Gadgetman: Untangle Review – One Year On

Over the past 10 months or so I have been running a Linux based Internet Gateway to help protect my network, and more importantly the users on it, from the threats that lurk on the big bad interaweb.

I originally found out about Untangle whilst looking into ISA Server, and what I found was a Linux based system that can run on nearly any hardware and still provides more features than ISA Server, and best of all is free! (well, free as in Open Source).

You can read about my original impressions on Untangle here.

Having migrated through a few different servers, the outcome after nearly a year is a network free of any spyware, viruses or attempted break-ins. Compared to the years before that when I had to regularly rebuild PC’s from scratch to ensure I got rid of virus infections, it was a much better year.

I am now running Untangle on a Shuttle XPC, a SD36G5M, which has a Pentium D 3.0Ghz (the Pentium D is a dual core model, not a hyper-threaded model), 2GB RAM and a 80GB hard drive.  I have run Untangle on a P3 1.26Ghz machine and it flys on both configurations.

I have tested my network connection through SpeedTest and Untangle makes no difference to my throughput.  (For reference I have a residential ADSL2+ service which is connection to a roadside cabinet rather than an exchange, and I get about 13Mb/s downstream).

Of course it needs two NIC’s so I use the built in Gigabit Ethernet to connect to the LAN and a second NIC for connection to my ADSL modem. The Untangle site has a nice diagram to show it all:

The services offered by Untangle depend on if you go for the free version, or stump or for some paid for services. For my situation, a home environment with less than 10 workstations, I was more than covered by the free modules, which include (amongst others):

• Web Filter – does what you would think, that is runs all web requests through a filter and either allows or denies the request. By default is blocks sites like porn, gambling, etc, but the lists are completely configurable, like a lot of Untangle things! I use this quite a lot to tweak my settings. Strange sites like miniclip.com and pricespy.co.nz don’t work without being added, and both are fine.
• Protocol Control – This allows fine control over the protocols passed and/or blocked by Untangle. There are about 100 protocols listed by application, such as peer-to-peer (Bittorrent, LimeWire etc), chat (MSN etc), etc etc. This allows blocking all traffic of one type at a central point, and reports to be generated on these blocked protocols by user.
• Spam Blocker – Scans all mail and checks it against a spam database, and either marks the email and allows it through or deletes it.
• Reporting – One of the best parts of Untangle is that it can generate daily and weekly reports by module by user, giving full insight into who used by the most data, the most popular sites etc. Reports can be emailed or viewed through the web interface. The reporting module also allows users to be defined by static IP addresses to make per-user reporting possible.
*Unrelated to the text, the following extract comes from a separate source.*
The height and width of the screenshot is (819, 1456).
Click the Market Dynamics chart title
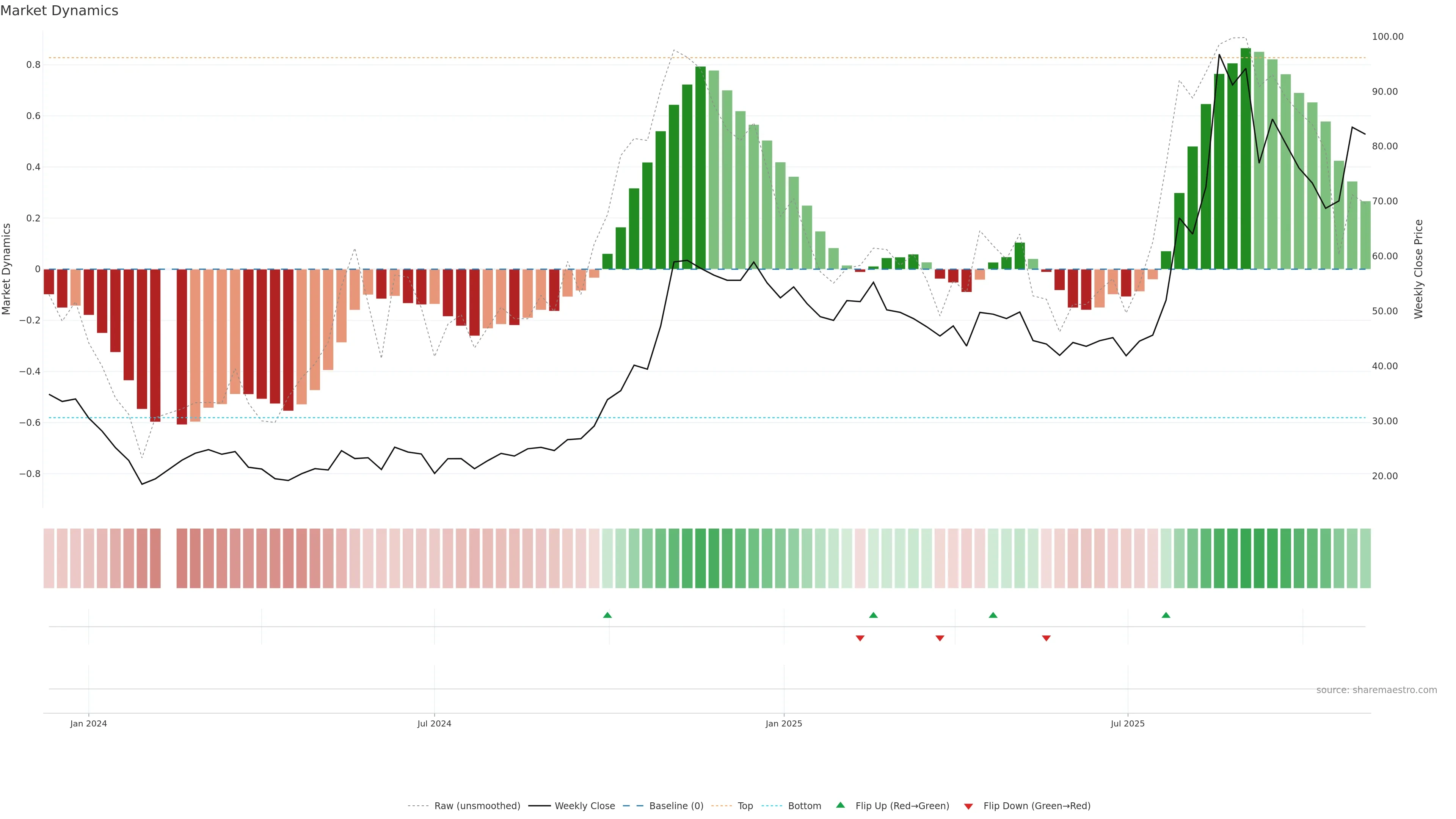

Untangle can be accessed from either the machine it is installed on, or via a web interface, which provides full control over all aspects, including configuration, reporting, upgrading and even rebooting.

Overall Untangle provides everything I need, bar one feature – a caching proxy. It is possible to manually add one such as Squid and it can help reduce data usage and therefore costs. There is even a blog post which shows how to use it to cache Windows Updates, a bit like a WSUS server!

Whilst I only have a very small LAN there are users in the Untangle forums who have networks of over 1000 machines protected.

So if your serious about the security of your machines, or just want visibility of whats happening and by who, I would definitely recommend Untangle. It’s free, it works, and it doesn’t require a massive PC to work on.